— Start of INFORMATION SUPPLIED —

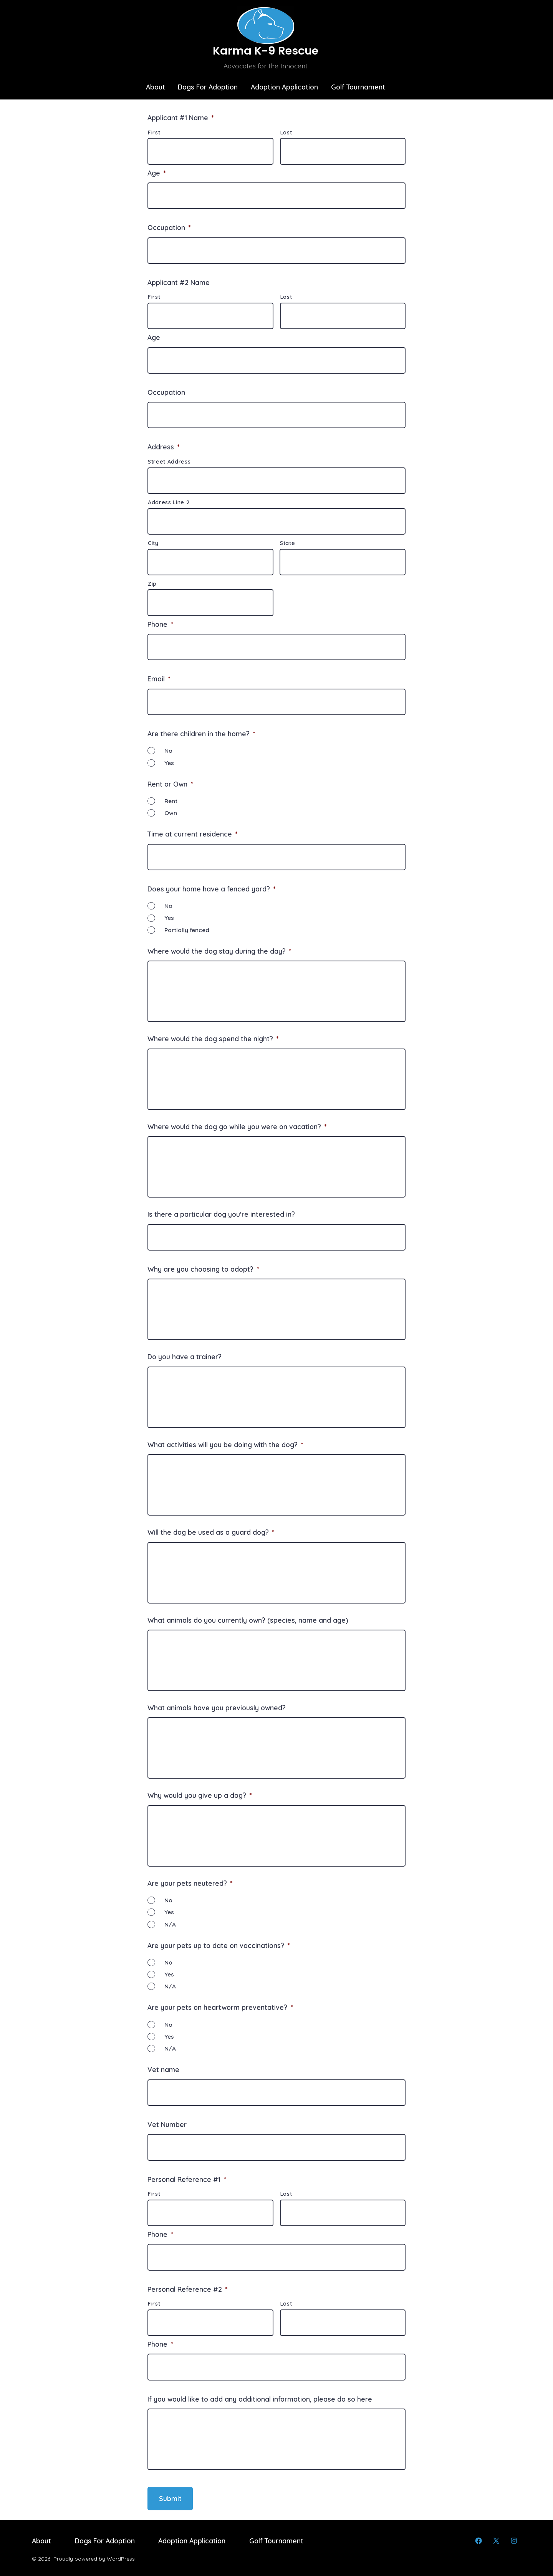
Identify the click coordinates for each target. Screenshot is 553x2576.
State (287, 543)
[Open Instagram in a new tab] (514, 2541)
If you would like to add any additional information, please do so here (259, 2399)
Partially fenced (186, 930)
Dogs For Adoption (208, 87)
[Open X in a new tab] (496, 2541)
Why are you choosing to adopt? (203, 1269)
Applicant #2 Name (178, 282)
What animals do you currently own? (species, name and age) (247, 1620)
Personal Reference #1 (186, 2179)
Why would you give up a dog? (199, 1795)
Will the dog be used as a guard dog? (210, 1532)
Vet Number (167, 2124)
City (153, 543)
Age (156, 173)
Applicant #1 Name (180, 117)
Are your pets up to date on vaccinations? (218, 1945)
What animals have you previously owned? (216, 1707)
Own (170, 813)
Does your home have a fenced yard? (211, 889)
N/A (170, 1924)
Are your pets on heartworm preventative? (220, 2007)
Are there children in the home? (201, 733)
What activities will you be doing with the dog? (225, 1444)
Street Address (169, 461)
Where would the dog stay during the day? (219, 951)
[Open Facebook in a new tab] (478, 2541)
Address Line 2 (168, 502)
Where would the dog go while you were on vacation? (236, 1126)
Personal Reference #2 (187, 2289)
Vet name (163, 2069)
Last (286, 132)
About (155, 87)
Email (158, 678)
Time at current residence (192, 834)
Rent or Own (170, 784)
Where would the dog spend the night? (212, 1038)
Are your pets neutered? (189, 1883)
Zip (152, 583)
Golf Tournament (358, 87)
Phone (160, 624)
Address (163, 446)
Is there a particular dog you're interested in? (221, 1214)
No (168, 750)
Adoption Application (284, 87)
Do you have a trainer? (184, 1356)
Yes (169, 763)
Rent (170, 801)
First (154, 132)
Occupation (168, 227)
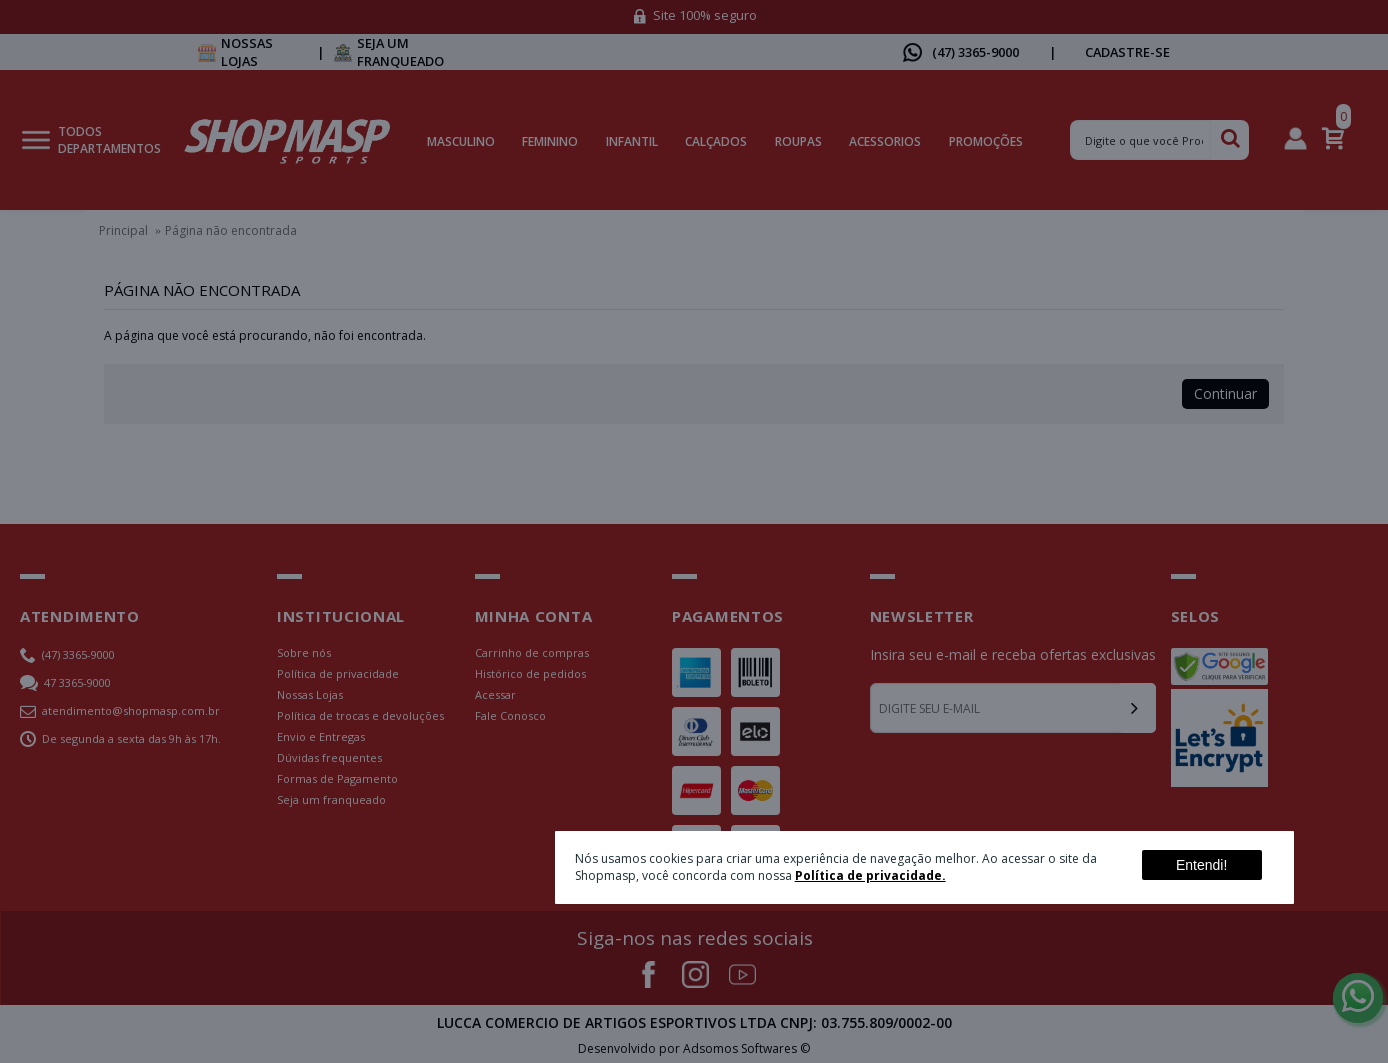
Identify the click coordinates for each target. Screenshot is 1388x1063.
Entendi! (1201, 865)
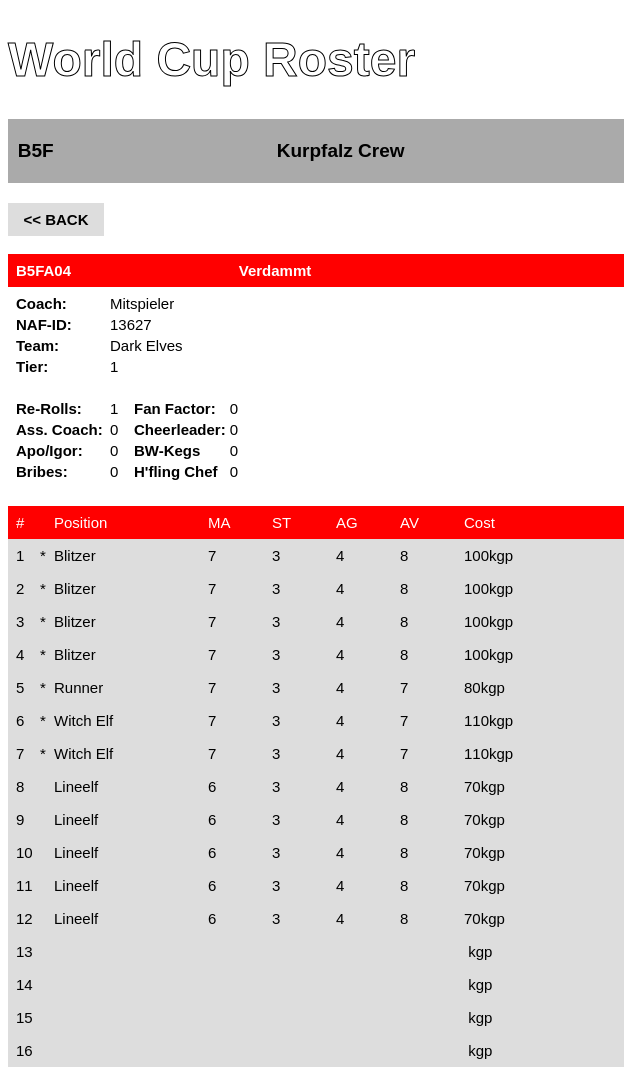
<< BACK (55, 219)
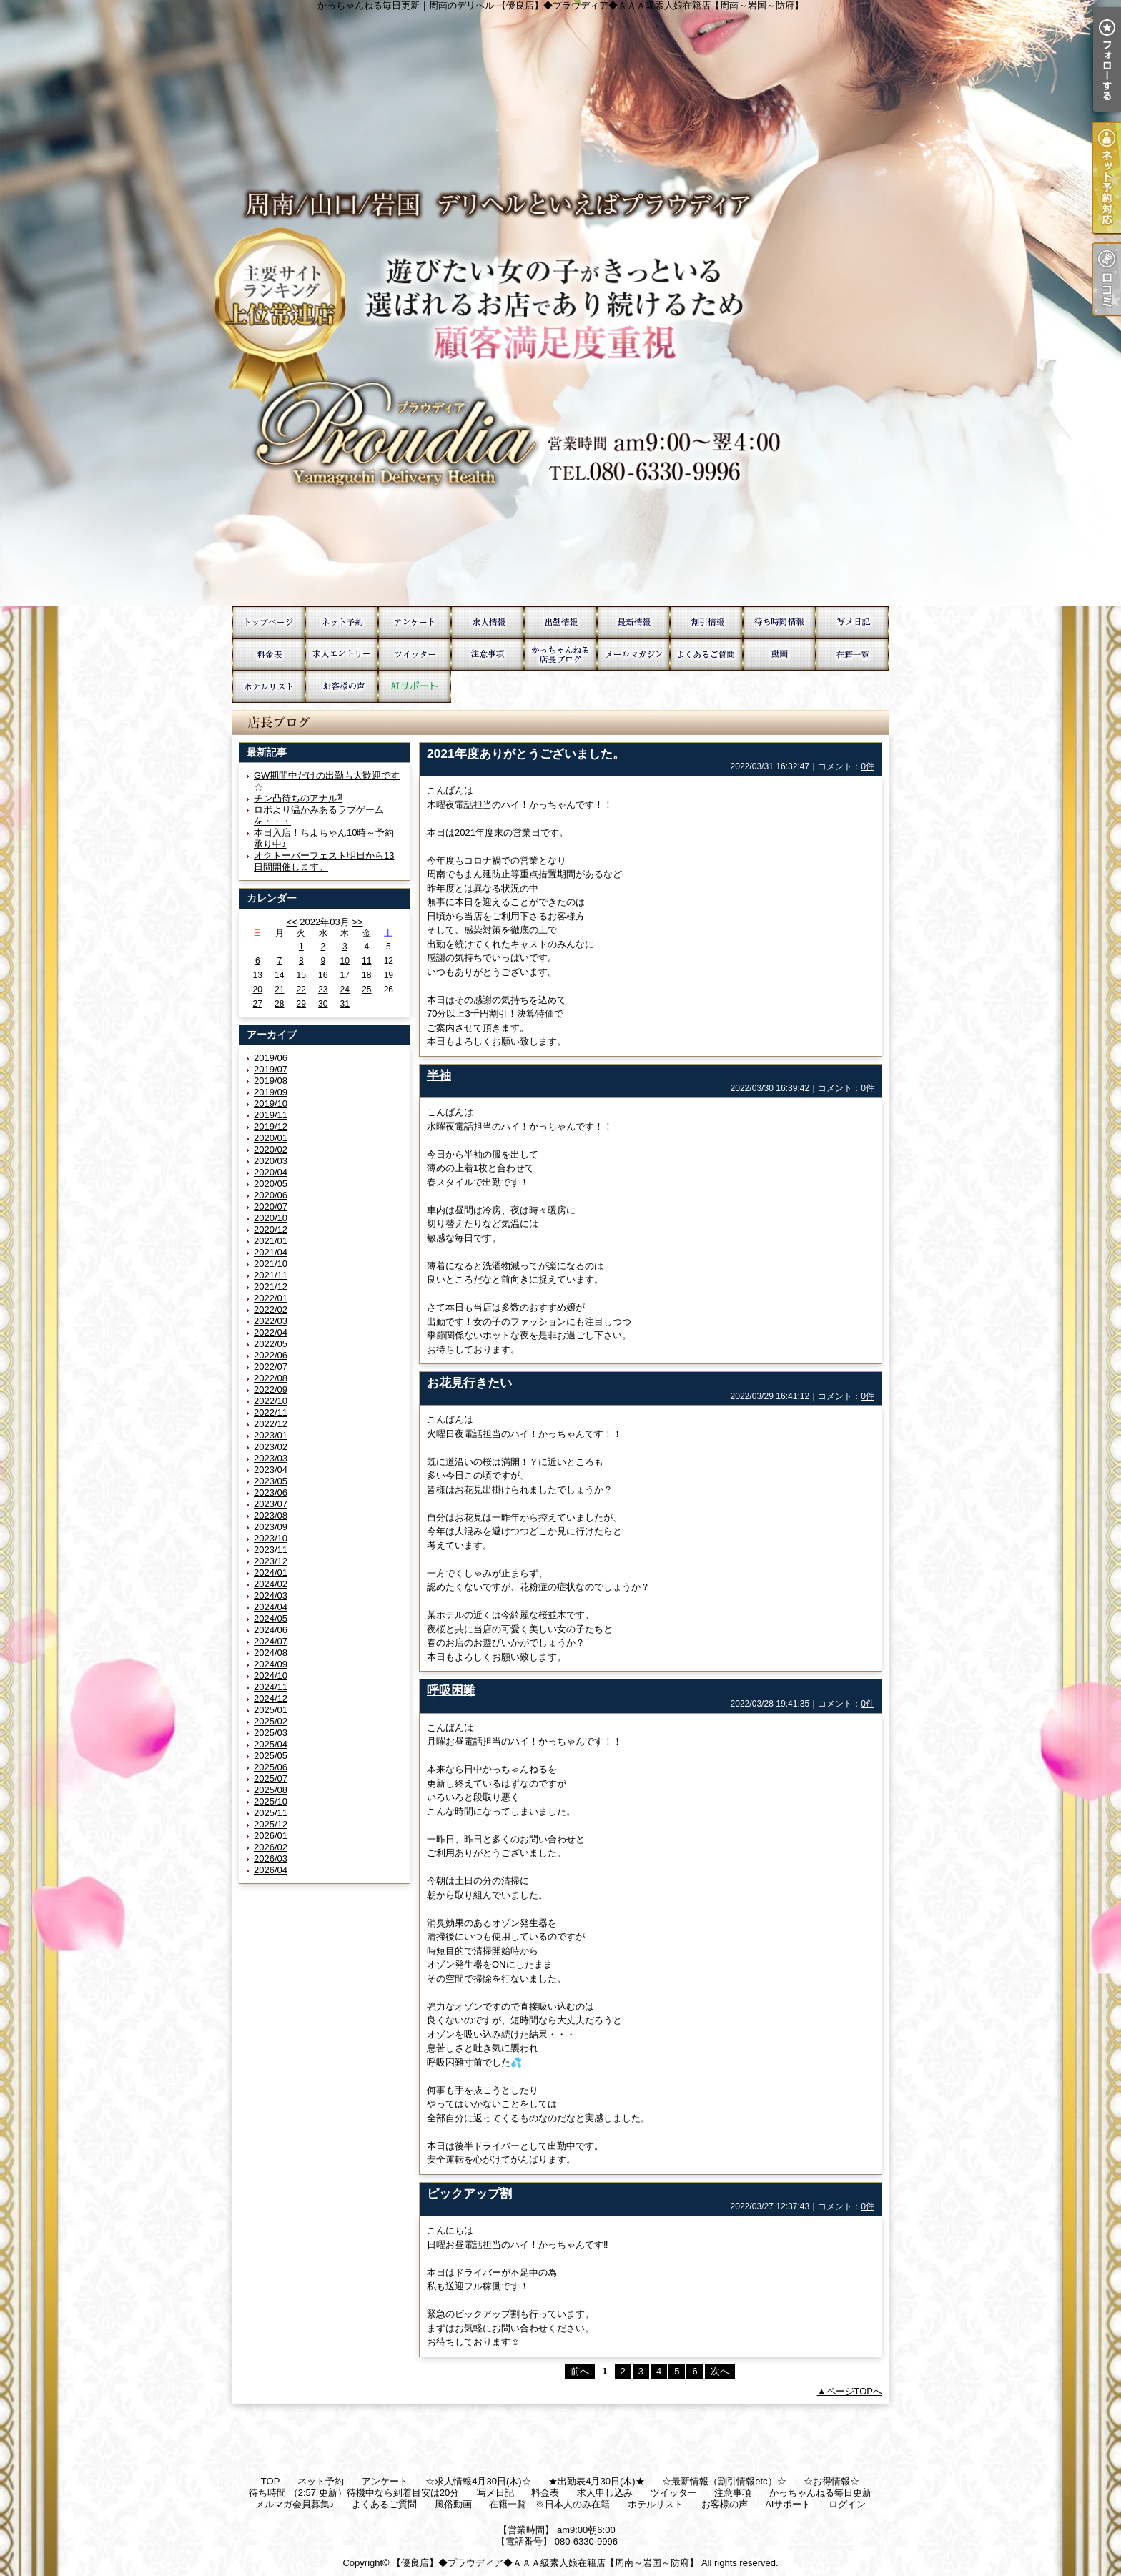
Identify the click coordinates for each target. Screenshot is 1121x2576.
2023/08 (270, 1515)
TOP (268, 622)
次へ (720, 2371)
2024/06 (270, 1629)
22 (301, 989)
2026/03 (270, 1858)
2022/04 (270, 1332)
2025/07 (270, 1778)
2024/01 (270, 1572)
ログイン (847, 2504)
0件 (867, 766)
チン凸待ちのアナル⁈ (298, 798)
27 (257, 1004)
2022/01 (270, 1298)
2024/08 (270, 1652)
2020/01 (270, 1137)
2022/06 (270, 1355)
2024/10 (270, 1675)
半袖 (439, 1075)
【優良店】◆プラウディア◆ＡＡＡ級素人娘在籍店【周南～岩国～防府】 (545, 2562)
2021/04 (270, 1252)
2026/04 (270, 1870)
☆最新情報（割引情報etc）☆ (633, 622)
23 (322, 989)
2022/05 (270, 1343)
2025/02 (270, 1721)
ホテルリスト (268, 687)
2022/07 (270, 1366)
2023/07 (270, 1504)
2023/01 (270, 1435)
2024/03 (270, 1595)
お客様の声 (341, 687)
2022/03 (270, 1321)
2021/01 (270, 1240)
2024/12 (270, 1698)
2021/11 (270, 1275)
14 (279, 975)
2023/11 (270, 1549)
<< (291, 922)
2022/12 (270, 1423)
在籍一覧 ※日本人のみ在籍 (852, 654)
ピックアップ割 (469, 2193)
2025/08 (270, 1790)
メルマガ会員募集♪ (633, 654)
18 (366, 975)
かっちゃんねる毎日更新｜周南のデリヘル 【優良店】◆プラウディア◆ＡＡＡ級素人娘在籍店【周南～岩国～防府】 (560, 303)
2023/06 (270, 1492)
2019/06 (270, 1057)
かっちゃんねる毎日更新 (560, 654)
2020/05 (270, 1183)
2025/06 (270, 1767)
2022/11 (270, 1412)
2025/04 (270, 1744)
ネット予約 (341, 622)
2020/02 (270, 1149)
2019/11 (270, 1115)
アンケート (414, 622)
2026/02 (270, 1847)
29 (301, 1004)
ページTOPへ (854, 2391)
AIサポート (414, 687)
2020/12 (270, 1229)
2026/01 (270, 1835)
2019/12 (270, 1126)
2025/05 (270, 1755)
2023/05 (270, 1481)
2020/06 (270, 1195)
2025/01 (270, 1709)
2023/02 (270, 1446)
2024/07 (270, 1641)
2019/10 (270, 1103)
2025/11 (270, 1812)
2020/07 (270, 1206)
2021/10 (270, 1263)
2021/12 (270, 1286)
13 (257, 975)
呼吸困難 (451, 1690)
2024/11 (270, 1687)
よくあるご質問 (706, 654)
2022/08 (270, 1378)
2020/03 (270, 1160)
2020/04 (270, 1172)
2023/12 (270, 1561)
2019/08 (270, 1080)
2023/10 (270, 1538)
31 (345, 1004)
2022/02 (270, 1309)
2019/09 (270, 1092)
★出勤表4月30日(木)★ (560, 622)
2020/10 (270, 1218)
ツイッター (414, 654)
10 (345, 961)
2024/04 (270, 1607)
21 (279, 989)
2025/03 (270, 1732)
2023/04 (270, 1469)
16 (322, 975)
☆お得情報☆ (706, 622)
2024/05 (270, 1618)
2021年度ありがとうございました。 (526, 753)
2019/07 (270, 1069)
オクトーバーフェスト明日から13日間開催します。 (324, 861)
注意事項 (487, 654)
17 (345, 975)
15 (301, 975)
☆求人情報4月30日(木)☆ (487, 622)
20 (257, 989)
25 (366, 989)
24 (345, 989)
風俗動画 (779, 654)
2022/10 (270, 1401)
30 (322, 1004)
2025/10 (270, 1801)
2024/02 (270, 1584)
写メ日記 (852, 622)
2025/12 (270, 1824)
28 (279, 1004)
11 (366, 961)
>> (357, 922)
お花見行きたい (469, 1383)
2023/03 (270, 1458)
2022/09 (270, 1389)
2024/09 (270, 1664)
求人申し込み (341, 654)
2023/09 (270, 1526)
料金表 (268, 654)
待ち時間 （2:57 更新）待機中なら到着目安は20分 (779, 622)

— End of INFORMATION SUPPLIED —

DIRECTIVE:
Rewrite all of the entries above, changing "Personal Reference" to "Character Reference" wherever it occurs and leaving everything else the same. Omit the pictures from your answer.

FINAL RESULT:
Identify the click coordinates for each target. Screenshot is 553x2576.
State (287, 543)
[Open Instagram in a new tab] (514, 2541)
If you would like to add any additional information, please do so here (259, 2399)
Partially fenced (186, 930)
Dogs For Adoption (208, 87)
[Open X in a new tab] (496, 2541)
Why are you choosing to adopt? (203, 1269)
Applicant #2 Name (178, 282)
What animals do you currently own? (species, name and age) (247, 1620)
Character Reference #1 (186, 2179)
Why would you give up a dog? (199, 1795)
Will the dog be used as a guard dog? (210, 1532)
Vet Number (167, 2124)
City (153, 543)
Age (156, 173)
Applicant #1 Name (180, 117)
Are your pets up to date on vaccinations? (218, 1945)
What animals have you previously owned? (216, 1707)
Own (170, 813)
Does your home have a fenced yard? (211, 889)
N/A (170, 1924)
Are your pets on heartworm preventative? (220, 2007)
Are there children in the home? (201, 733)
What activities will you be doing with the dog? (225, 1444)
Street Address (169, 461)
Where would the dog stay during the day? (219, 951)
[Open Facebook in a new tab] (478, 2541)
Address Line 2 (168, 502)
Where would the dog go while you were on vacation? (236, 1126)
Character Reference #2 (187, 2289)
Vet name (163, 2069)
Last (286, 132)
About (155, 87)
Email (158, 678)
Time at current residence (192, 834)
Rent or Own (170, 784)
Where would the dog spend the night? (212, 1038)
Are your pets neutered? (189, 1883)
Zip (152, 583)
Golf Tournament (358, 87)
Phone (160, 624)
Address (163, 446)
Is there a particular dog you're interested in? (221, 1214)
No (168, 750)
Adoption Application (284, 87)
Do you have a trainer? (184, 1356)
Yes (169, 763)
Rent (170, 801)
First (154, 132)
Occupation (168, 227)
Identify the click coordinates for each target. Screenshot is 1388x1063.
Entendi! (1201, 865)
<< BACK (55, 219)
Identify the click coordinates for each target. Screenshot is 1121x2576.
2023/08 (270, 1515)
TOP (268, 622)
次へ (720, 2371)
2024/06 (270, 1629)
22 (301, 989)
2026/03 (270, 1858)
2022/04 (270, 1332)
2025/07 (270, 1778)
2024/01 (270, 1572)
ログイン (847, 2504)
0件 (867, 766)
チン凸待ちのアナル⁈ (298, 798)
27 (257, 1004)
2022/01 (270, 1298)
2024/08 (270, 1652)
2020/01 (270, 1137)
2022/06 (270, 1355)
2024/10 (270, 1675)
半袖 (439, 1075)
【優良店】◆プラウディア◆ＡＡＡ級素人娘在籍店【周南～岩国～防府】 (545, 2562)
2021/04 (270, 1252)
2026/04 (270, 1870)
☆最新情報（割引情報etc）☆ (633, 622)
23 (322, 989)
2022/05 (270, 1343)
2025/02 (270, 1721)
ホテルリスト (268, 687)
2022/07 (270, 1366)
2023/07 (270, 1504)
2023/01 (270, 1435)
2024/03 (270, 1595)
お客様の声 (341, 687)
2022/03 (270, 1321)
2021/01 (270, 1240)
2024/12 (270, 1698)
2021/11 (270, 1275)
14 (279, 975)
2023/11 (270, 1549)
<< (291, 922)
2022/12 (270, 1423)
在籍一覧 ※日本人のみ在籍 (852, 654)
ピックアップ割 (469, 2193)
2025/08 (270, 1790)
メルマガ会員募集♪ (633, 654)
18 (366, 975)
かっちゃんねる毎日更新｜周南のデリヘル 【優良店】◆プラウディア◆ＡＡＡ級素人娘在籍店【周南～岩国～防府】 (560, 303)
2023/06 (270, 1492)
2019/06 (270, 1057)
かっちゃんねる毎日更新 (560, 654)
2020/05 (270, 1183)
2025/06 (270, 1767)
2022/11 (270, 1412)
2025/04 (270, 1744)
ネット予約 (341, 622)
2020/02 (270, 1149)
2019/11 (270, 1115)
アンケート (414, 622)
2026/02 (270, 1847)
29 (301, 1004)
ページTOPへ (854, 2391)
AIサポート (414, 687)
2020/12 (270, 1229)
2026/01 (270, 1835)
2019/12 (270, 1126)
2025/05 (270, 1755)
2023/05 (270, 1481)
2020/06 (270, 1195)
2025/01 (270, 1709)
2023/02 (270, 1446)
2024/07 (270, 1641)
2019/10 (270, 1103)
2025/11 (270, 1812)
2020/07 (270, 1206)
2021/10 (270, 1263)
2021/12 (270, 1286)
13 (257, 975)
呼吸困難 (451, 1690)
2024/11 (270, 1687)
よくあるご質問 (706, 654)
2022/08 (270, 1378)
2020/03 (270, 1160)
2020/04 (270, 1172)
2023/12 (270, 1561)
2019/08 (270, 1080)
2023/10 (270, 1538)
31 (345, 1004)
2022/02 (270, 1309)
2019/09 (270, 1092)
★出勤表4月30日(木)★ (560, 622)
2020/10 (270, 1218)
ツイッター (414, 654)
10 (345, 961)
2024/04 (270, 1607)
21 (279, 989)
2025/03 (270, 1732)
2023/04 (270, 1469)
16 (322, 975)
☆お得情報☆ (706, 622)
2024/05 (270, 1618)
2021年度ありがとうございました。 (526, 753)
2019/07 (270, 1069)
オクトーバーフェスト明日から13日間開催します。 (324, 861)
注意事項 (487, 654)
17 (345, 975)
15 (301, 975)
☆求人情報4月30日(木)☆ (487, 622)
20 (257, 989)
25 (366, 989)
24 (345, 989)
風俗動画 (779, 654)
2022/10 (270, 1401)
30 (322, 1004)
2025/10 (270, 1801)
2024/02 (270, 1584)
写メ日記 (852, 622)
2025/12 (270, 1824)
28 (279, 1004)
11 (366, 961)
>> (357, 922)
お花見行きたい (469, 1383)
2023/03 (270, 1458)
2022/09 (270, 1389)
2024/09 (270, 1664)
求人申し込み (341, 654)
2023/09 (270, 1526)
料金表 (268, 654)
待ち時間 （2:57 更新）待機中なら到着目安は20分 (779, 622)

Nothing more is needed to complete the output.